Et ce, en ayant une épuisante et à la fois délicieuse conscience d’où tout cela allait les mener : à l’échec. Raw Power, troisième album réédité aujourd’hui en version de grand luxe, est de loin le plus beau, le plus réussi, le plus spectaculaire de tous leurs naufrages. Sans doute l’est-il parce qu’il se voulait une rédemption après une première mort du groupe. C’est qu’entre ce premier concert à Detroit et le moment où ils entrèrent en studio à Londres pour l’enregistrer, quatre ans plus tard, leur carrière avait sombré et, de meilleurs espoirs de la nouvelle scène américaine, ils étaient devenus un cauchemar pour leur entourage et pour eux-mêmes.

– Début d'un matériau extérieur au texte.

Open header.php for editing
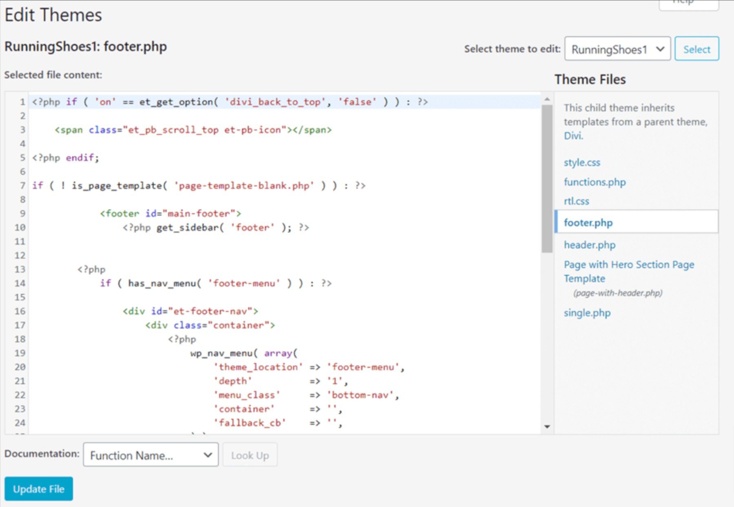[590, 245]
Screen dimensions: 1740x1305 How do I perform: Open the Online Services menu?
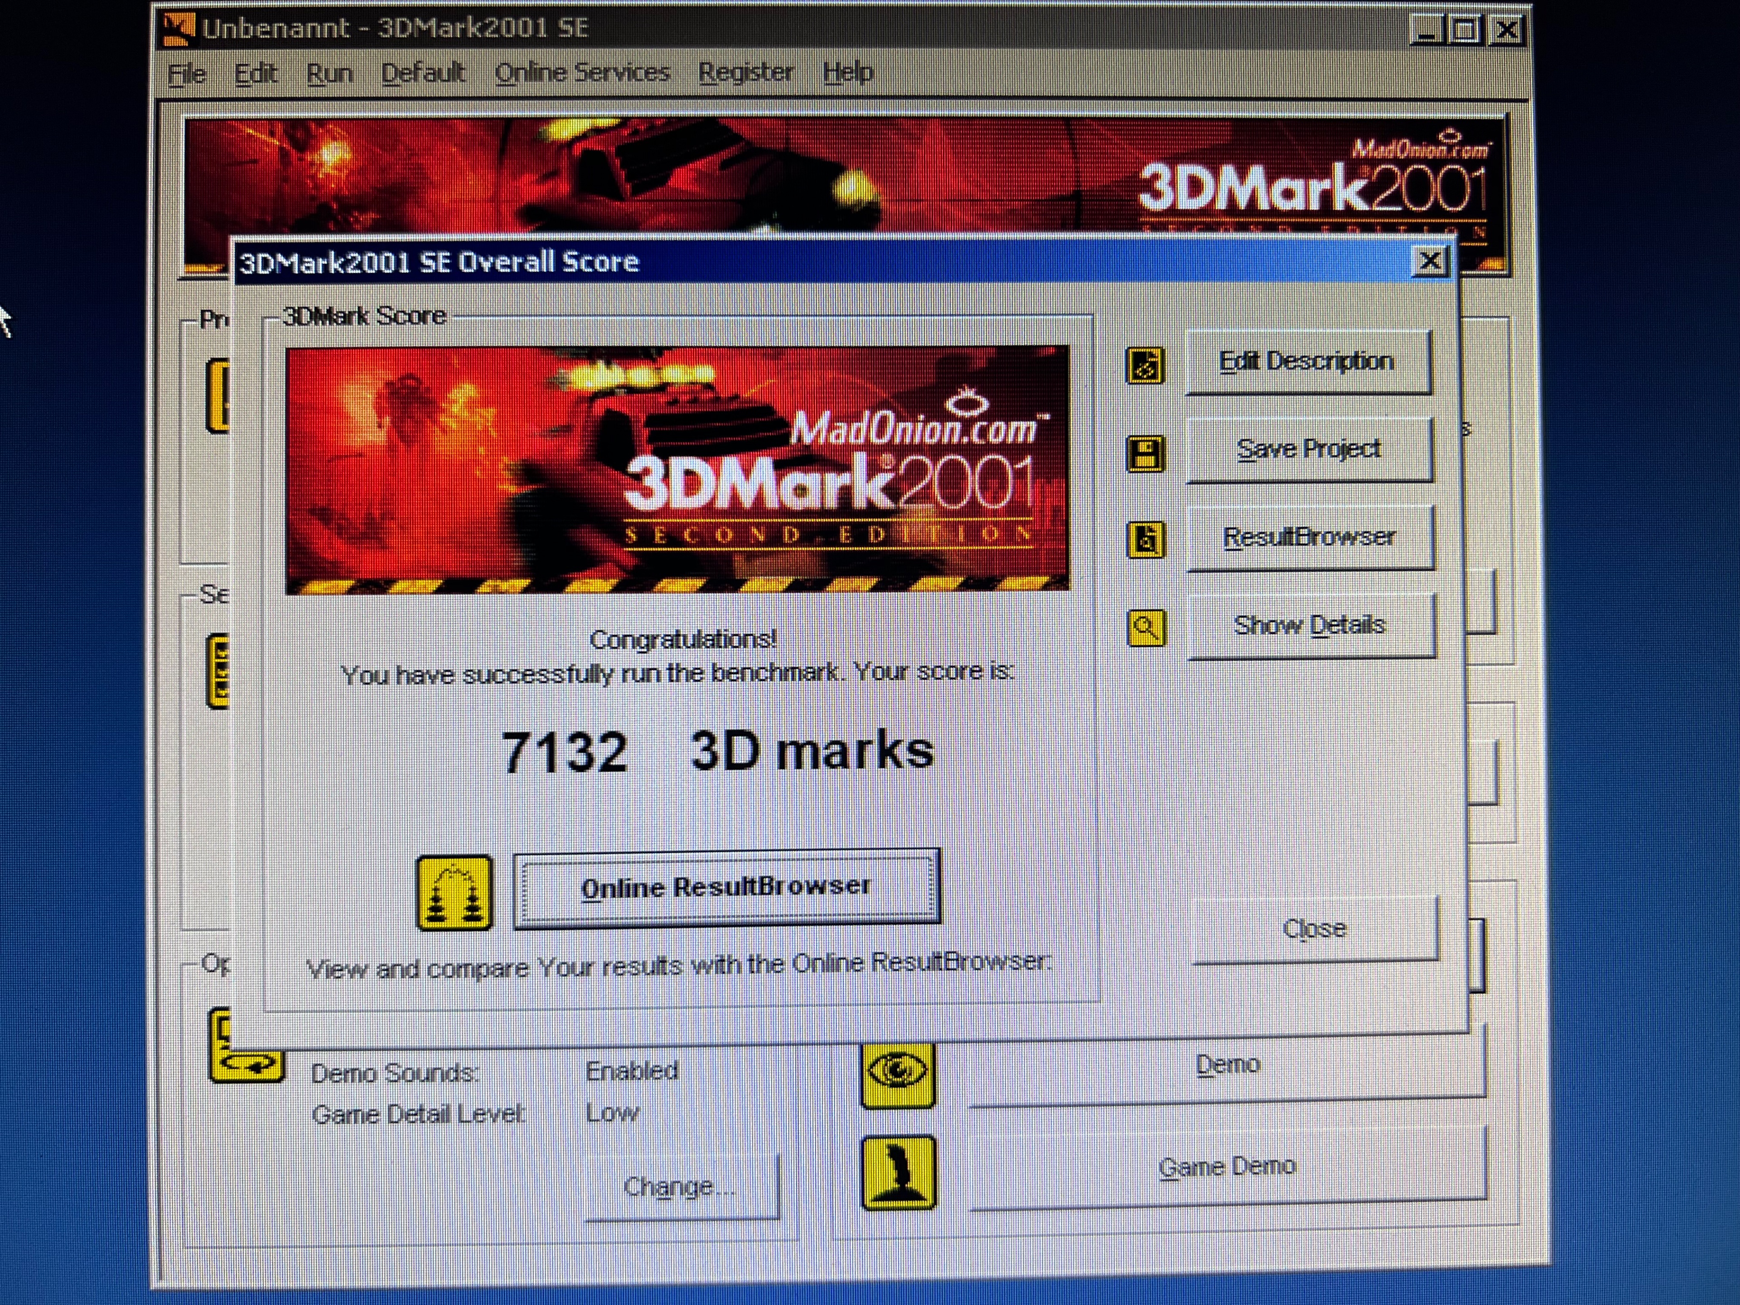tap(582, 72)
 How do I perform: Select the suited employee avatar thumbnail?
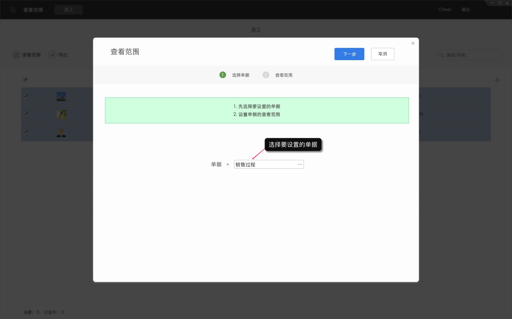click(x=61, y=132)
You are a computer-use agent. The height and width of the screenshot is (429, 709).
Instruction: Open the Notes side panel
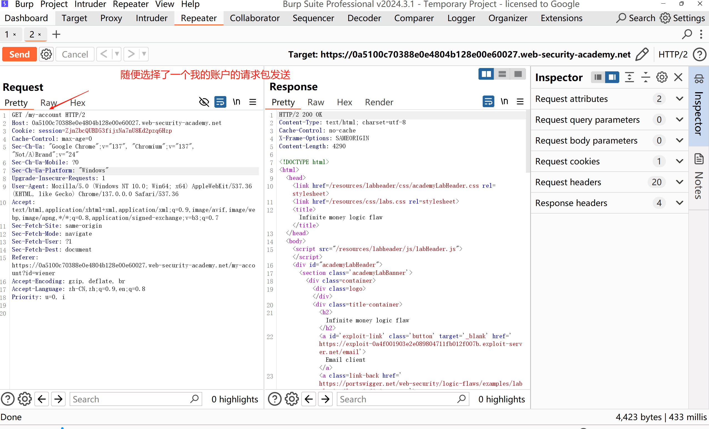(699, 178)
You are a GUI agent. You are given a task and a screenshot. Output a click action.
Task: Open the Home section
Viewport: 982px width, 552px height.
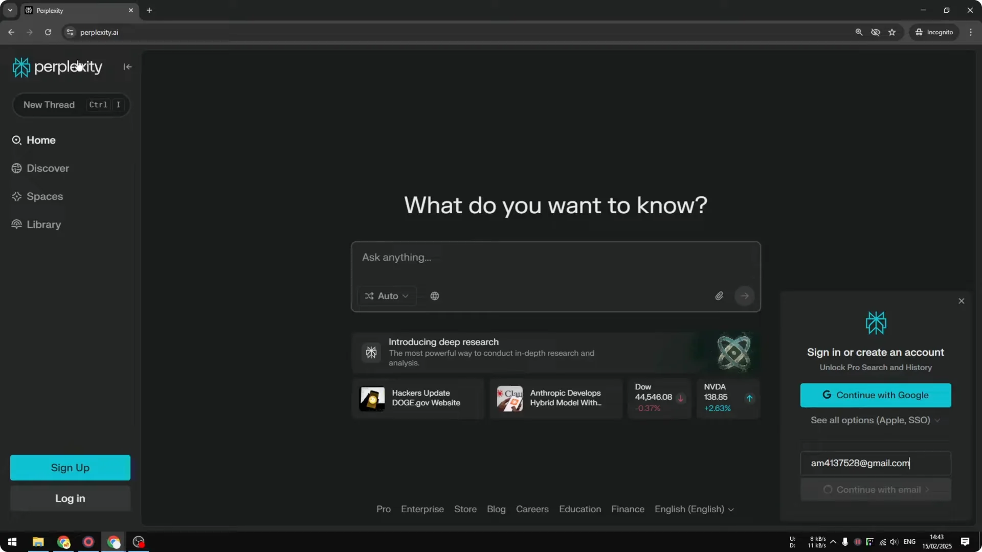pos(41,140)
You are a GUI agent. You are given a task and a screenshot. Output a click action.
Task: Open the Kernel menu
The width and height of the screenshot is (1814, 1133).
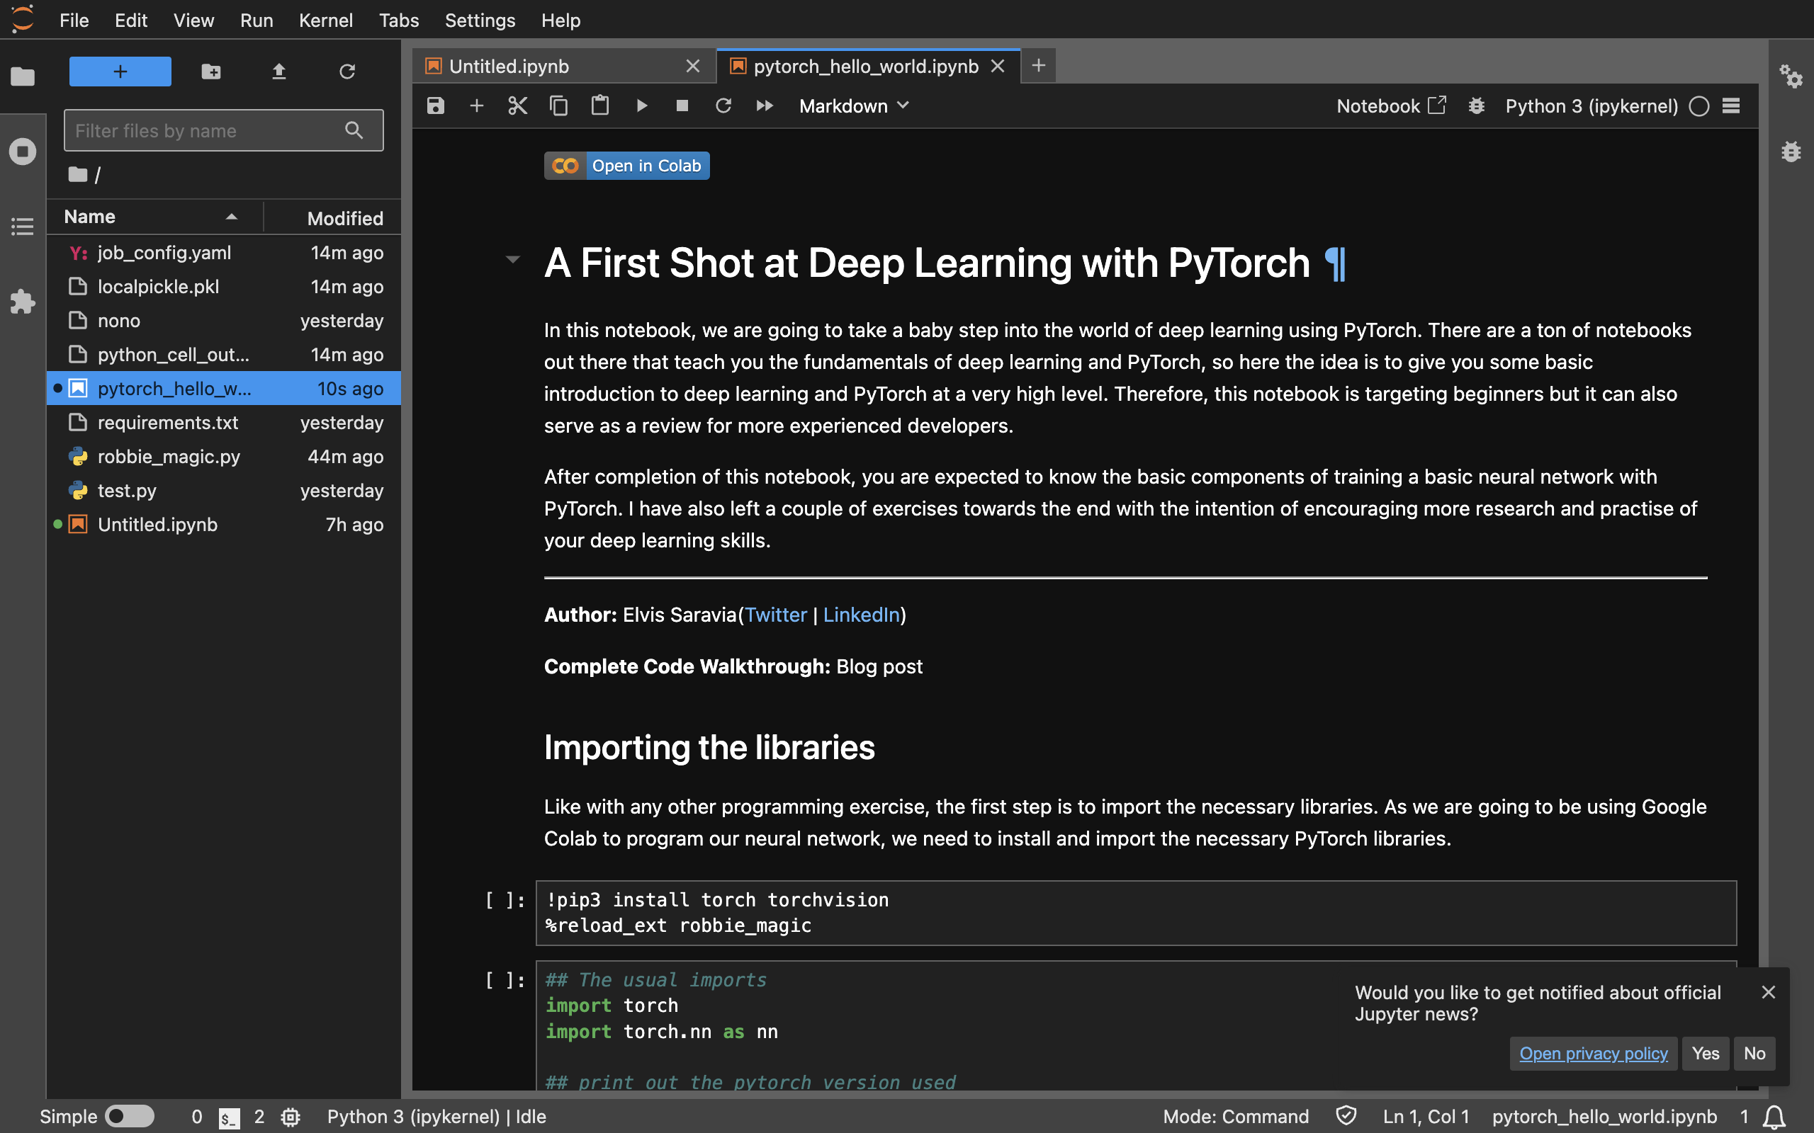[325, 20]
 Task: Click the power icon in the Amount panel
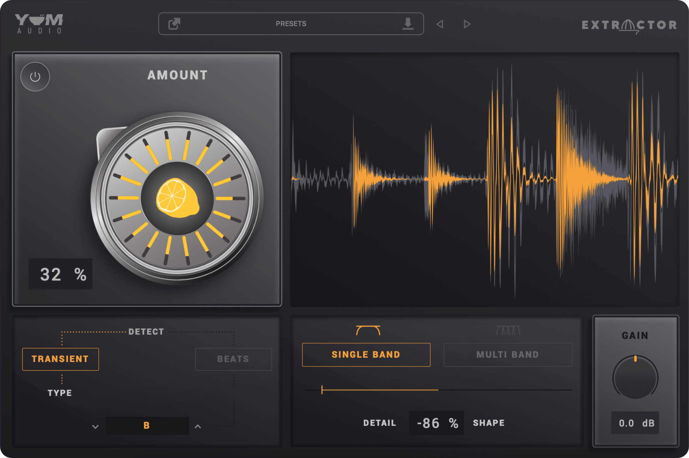click(x=35, y=77)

Dave Alexander, leur bassiste, venait d’être viré tant son ivrognerie lui avait ôté jusqu’à la faculté de jouer de son instrument (il mourra peu après, en 1975). Las des joints et du LSD, Iggy consommait désormais coke et héroïne. Scott Asheton, le batteur, suivait la même ligne. Avec une fierté un peu dérisoire, Iggy dira qu’il fut à cette époque “le junkie le plus musclé des Etats- Unis”. Seul le guitariste Ron Asheton, frère de Scott, se gardait de tout commerce avec les drogues dures.
Les Stooges n’avaient néanmoins plus d’existence réelle. Ils ne parvenaient plus à décrocher le moindre engagement. Leur maison de disques, Elektra, venait de les lâcher et réclamait le remboursement des 80000 dollars d’avance pour enregistrer la suite de Fun House, génial deuxième album qui s’était très mal vendu. Accro, paumé et sans le sou, Iggy retourna un temps vivre dans la caravane de ses parents à Ann Arbor, près de Detroit, banlieue uniforme où s’enlisent les existences tièdes et où renaît le rêve des Argonautes du rock.
C’est de ce monde en lisière que vient James Osterberg, d’où il a voulu s’évader. Enfant timide aux yeux un peu globuleux (d’où ce surnom d’Iggy, diminutif d’iguane), il fut longtemps en proie à des crises d’asthme sévères soignées par un traitement à base d’éphédrine, produit qui, s’il permet de mieux respirer, active les glandes qui sécrètent l’adrénaline. Un détail impossible à ignorer quand on écoute les Stooges pour la première fois.